Indexing stops when a few MiddleManagers become stale

Hi,
I have noticed recently that when my Kafka Consumers using tranquility-core consistently fail to send to a handful of middleManagers tasks say (18 out of 60), there is a complete data loss(Out of 25 million per minute only less than 10K is being pushed). The 18 tasks reside on two middleManagers and when I removed the middle Managers the data flow was back to normal.
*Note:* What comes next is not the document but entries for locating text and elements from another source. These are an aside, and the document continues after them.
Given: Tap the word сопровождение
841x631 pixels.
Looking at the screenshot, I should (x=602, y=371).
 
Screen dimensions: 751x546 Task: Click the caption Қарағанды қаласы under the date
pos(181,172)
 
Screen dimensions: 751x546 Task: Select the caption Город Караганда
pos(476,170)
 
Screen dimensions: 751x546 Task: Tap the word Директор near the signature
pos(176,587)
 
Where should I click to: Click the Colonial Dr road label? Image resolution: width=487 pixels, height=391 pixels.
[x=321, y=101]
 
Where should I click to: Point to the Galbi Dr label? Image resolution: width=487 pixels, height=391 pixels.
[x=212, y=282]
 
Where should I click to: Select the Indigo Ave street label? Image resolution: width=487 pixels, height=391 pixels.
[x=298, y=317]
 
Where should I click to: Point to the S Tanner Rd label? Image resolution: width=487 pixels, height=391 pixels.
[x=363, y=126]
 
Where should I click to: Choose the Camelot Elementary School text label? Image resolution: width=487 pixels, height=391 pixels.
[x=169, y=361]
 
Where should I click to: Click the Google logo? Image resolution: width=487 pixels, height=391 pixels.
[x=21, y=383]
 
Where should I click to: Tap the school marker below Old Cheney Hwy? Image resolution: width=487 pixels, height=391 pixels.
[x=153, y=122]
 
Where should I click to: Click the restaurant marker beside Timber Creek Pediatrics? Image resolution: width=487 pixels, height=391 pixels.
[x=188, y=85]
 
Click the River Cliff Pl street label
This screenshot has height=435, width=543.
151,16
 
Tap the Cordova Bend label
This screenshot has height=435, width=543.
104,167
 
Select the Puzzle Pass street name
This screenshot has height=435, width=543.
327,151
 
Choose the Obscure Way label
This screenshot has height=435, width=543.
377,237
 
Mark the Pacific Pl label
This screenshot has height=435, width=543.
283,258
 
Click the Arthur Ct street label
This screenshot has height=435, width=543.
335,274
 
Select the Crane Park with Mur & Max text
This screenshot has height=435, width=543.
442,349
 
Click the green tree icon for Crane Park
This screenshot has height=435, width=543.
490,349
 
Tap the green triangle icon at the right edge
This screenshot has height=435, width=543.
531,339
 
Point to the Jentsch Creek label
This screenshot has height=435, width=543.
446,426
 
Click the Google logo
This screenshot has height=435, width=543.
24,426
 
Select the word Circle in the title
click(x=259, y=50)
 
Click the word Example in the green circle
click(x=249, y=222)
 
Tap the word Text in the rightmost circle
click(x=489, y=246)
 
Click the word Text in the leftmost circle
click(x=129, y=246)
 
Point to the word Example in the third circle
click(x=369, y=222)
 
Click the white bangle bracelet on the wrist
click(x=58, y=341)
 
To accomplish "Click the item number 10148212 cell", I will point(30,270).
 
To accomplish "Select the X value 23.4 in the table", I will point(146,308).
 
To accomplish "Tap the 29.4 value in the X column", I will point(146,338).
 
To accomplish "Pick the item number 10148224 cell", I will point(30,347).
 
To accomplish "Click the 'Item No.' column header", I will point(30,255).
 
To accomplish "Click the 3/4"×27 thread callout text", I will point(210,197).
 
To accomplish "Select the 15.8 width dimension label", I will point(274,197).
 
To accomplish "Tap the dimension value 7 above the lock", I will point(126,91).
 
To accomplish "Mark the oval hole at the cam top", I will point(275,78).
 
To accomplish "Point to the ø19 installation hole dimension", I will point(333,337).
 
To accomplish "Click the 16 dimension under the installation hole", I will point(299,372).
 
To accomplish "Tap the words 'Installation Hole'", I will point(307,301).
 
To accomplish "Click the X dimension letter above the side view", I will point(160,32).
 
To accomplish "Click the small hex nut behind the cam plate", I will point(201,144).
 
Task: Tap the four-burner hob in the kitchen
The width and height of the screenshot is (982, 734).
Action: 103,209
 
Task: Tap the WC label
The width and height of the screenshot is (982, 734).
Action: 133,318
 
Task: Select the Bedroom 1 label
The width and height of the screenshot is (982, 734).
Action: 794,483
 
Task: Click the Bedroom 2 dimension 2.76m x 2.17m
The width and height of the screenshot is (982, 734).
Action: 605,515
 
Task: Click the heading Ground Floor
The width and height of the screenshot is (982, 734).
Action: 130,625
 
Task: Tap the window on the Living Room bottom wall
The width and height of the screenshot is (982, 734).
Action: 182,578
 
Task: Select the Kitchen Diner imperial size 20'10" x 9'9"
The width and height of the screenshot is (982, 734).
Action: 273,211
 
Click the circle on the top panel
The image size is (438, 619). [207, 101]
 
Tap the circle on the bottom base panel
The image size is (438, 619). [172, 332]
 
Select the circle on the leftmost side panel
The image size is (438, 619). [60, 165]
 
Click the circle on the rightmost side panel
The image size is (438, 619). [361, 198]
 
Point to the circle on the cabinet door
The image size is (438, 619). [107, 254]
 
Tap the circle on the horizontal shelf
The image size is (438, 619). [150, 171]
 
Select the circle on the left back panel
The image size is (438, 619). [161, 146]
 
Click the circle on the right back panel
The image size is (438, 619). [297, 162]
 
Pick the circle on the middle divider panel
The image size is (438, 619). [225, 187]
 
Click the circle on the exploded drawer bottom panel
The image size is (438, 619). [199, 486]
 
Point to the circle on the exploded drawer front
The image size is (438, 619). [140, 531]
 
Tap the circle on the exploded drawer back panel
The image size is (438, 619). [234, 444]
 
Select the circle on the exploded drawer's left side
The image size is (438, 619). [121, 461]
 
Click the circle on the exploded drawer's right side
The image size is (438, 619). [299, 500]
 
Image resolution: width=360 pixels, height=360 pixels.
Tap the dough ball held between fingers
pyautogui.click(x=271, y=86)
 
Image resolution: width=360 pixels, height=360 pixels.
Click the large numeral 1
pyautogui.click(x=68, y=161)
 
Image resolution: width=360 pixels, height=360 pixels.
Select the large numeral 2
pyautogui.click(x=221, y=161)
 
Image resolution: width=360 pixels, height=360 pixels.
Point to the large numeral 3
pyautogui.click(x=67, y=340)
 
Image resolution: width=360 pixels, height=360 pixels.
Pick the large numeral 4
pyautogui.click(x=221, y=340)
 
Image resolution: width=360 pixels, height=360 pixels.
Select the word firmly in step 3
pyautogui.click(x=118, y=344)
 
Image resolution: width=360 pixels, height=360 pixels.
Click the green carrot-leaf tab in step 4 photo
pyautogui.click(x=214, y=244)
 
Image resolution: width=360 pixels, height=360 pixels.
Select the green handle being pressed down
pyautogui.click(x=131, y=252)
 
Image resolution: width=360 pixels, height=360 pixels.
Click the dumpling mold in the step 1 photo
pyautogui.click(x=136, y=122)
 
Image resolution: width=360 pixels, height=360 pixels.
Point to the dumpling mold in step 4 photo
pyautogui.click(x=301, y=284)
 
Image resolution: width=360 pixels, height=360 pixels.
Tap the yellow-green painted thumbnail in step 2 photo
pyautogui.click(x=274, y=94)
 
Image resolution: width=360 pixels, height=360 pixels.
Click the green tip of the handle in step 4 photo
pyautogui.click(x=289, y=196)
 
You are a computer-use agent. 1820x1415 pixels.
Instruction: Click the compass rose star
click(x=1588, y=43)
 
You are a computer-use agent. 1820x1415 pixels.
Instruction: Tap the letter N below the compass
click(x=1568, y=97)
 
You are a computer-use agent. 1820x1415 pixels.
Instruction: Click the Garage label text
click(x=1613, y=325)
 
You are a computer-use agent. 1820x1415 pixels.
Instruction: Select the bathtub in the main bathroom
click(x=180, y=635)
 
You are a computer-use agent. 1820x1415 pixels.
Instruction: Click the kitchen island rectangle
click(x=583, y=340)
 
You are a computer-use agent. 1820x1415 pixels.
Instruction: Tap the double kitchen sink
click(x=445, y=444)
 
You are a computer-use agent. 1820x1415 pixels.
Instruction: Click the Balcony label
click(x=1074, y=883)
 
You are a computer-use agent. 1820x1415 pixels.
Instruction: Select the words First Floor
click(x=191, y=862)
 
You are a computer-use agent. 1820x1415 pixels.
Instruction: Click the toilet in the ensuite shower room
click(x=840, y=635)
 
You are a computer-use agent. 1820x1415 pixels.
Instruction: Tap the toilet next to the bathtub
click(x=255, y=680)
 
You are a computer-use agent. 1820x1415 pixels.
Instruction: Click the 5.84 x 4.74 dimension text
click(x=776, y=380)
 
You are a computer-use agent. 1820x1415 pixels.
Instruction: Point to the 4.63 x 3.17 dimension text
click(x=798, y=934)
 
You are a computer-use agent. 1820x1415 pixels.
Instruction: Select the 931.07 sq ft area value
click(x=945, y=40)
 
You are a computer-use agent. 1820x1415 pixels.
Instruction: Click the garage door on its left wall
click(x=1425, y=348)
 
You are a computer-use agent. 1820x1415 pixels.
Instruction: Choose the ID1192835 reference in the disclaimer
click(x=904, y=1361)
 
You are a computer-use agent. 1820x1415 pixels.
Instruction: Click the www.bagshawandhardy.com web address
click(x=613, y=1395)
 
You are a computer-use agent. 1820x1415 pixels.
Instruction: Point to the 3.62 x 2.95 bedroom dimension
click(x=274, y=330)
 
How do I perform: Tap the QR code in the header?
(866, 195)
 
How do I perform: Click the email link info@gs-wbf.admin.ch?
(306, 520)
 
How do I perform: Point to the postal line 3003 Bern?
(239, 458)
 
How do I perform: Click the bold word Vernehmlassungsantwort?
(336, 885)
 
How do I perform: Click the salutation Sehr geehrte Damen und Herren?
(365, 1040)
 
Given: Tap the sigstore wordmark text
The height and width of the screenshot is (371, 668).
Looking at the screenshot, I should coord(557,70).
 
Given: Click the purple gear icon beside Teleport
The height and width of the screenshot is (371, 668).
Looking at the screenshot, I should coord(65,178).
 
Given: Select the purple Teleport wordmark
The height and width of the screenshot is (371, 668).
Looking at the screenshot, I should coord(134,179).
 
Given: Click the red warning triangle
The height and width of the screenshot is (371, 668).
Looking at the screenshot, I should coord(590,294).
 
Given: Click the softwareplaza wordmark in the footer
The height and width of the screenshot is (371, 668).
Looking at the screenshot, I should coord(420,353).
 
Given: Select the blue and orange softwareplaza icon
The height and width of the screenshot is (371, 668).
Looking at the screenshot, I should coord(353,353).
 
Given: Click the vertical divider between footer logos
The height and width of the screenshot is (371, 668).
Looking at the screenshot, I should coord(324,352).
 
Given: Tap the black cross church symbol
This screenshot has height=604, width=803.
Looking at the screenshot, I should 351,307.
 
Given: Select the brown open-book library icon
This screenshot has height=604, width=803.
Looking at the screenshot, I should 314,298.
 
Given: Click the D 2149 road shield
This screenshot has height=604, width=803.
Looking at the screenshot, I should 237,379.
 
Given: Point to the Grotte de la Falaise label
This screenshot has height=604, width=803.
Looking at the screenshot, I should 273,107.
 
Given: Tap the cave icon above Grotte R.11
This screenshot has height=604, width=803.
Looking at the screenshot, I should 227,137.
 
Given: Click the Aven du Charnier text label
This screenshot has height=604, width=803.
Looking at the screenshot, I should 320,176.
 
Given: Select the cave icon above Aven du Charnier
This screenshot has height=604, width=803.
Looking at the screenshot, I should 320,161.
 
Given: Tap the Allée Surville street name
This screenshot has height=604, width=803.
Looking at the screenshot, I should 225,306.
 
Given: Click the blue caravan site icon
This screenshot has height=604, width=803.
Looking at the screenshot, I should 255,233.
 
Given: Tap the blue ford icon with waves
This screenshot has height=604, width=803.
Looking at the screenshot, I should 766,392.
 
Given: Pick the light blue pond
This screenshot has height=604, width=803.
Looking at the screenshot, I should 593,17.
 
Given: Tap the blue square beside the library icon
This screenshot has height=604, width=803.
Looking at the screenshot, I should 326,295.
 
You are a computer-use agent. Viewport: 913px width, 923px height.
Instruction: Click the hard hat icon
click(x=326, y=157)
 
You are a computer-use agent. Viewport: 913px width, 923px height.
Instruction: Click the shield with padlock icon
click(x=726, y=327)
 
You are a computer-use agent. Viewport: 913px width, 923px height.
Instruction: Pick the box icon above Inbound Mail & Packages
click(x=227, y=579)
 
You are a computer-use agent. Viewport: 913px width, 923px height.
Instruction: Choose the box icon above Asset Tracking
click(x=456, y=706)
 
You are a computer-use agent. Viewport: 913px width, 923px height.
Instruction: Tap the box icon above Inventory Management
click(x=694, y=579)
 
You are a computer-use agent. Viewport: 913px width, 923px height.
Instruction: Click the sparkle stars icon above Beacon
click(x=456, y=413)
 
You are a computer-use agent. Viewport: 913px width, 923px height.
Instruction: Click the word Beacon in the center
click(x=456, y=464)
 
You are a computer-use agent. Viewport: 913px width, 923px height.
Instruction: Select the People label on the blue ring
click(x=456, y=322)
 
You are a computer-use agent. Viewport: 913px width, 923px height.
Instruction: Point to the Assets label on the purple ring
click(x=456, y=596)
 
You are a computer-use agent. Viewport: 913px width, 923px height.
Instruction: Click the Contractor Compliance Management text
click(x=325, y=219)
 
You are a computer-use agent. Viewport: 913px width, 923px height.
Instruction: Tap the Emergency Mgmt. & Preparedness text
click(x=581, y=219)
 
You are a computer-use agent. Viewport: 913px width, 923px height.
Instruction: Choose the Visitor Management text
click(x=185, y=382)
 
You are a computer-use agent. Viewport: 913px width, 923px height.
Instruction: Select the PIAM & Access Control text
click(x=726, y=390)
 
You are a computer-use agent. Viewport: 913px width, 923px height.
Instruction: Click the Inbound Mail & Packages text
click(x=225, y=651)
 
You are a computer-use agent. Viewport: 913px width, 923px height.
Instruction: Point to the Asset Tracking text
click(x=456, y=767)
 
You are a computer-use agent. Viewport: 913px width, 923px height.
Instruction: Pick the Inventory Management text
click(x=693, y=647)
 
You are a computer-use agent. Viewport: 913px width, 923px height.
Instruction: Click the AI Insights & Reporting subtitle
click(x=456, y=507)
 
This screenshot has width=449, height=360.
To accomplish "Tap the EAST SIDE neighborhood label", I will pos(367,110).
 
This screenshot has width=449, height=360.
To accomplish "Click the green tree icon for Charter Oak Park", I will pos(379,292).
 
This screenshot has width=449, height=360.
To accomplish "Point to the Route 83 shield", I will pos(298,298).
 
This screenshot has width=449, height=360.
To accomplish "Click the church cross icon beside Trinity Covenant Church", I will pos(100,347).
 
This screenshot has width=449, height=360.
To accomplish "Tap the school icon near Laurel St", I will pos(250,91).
If I had set the replication to 2 then I would have had another set of segments that could potentially save me from this data loss.

Is this the intended behaviour?

Is there a configuration I am missing that could help me circumvent this to an extent?

Or Is this an improvement that can be thought of that could mark down these nodes and not send data at all?

Would like to hear your thoughts on this

I am running on Druid 0.8.2

Tranquility 0.7.2

Replication : 1

Thanks,

Ram

Hey Ram,

Tranquility will retry sending events to the indexing tasks if they don’t receive a successful response; one possibility is that because of the constant retrying, Tranquility’s buffers fill up with data which never gets sent out. This would manifest itself by your call to send() blocking if tranquility.blockOnFull=true (default) or getting a BufferFullException if it is false. Some configuration options you can try (from https://github.com/druid-io/tranquility/blob/master/docs/configuration.md) include druidBeam.firehoseRetryPeriod, tranquility.maxBatchSize, and tranquility.maxPendingBatches, but these settings would be more useful for handling burst loads and transient failures, not consistent middle manager failures. Do you know the reason why the 18 of your tasks are failing?

The tasks were failing because they belonged to two machines that were not accepting any incoming connections. Thank you for pointing me to the blockOnFull configuration, that should help this situation out in the future.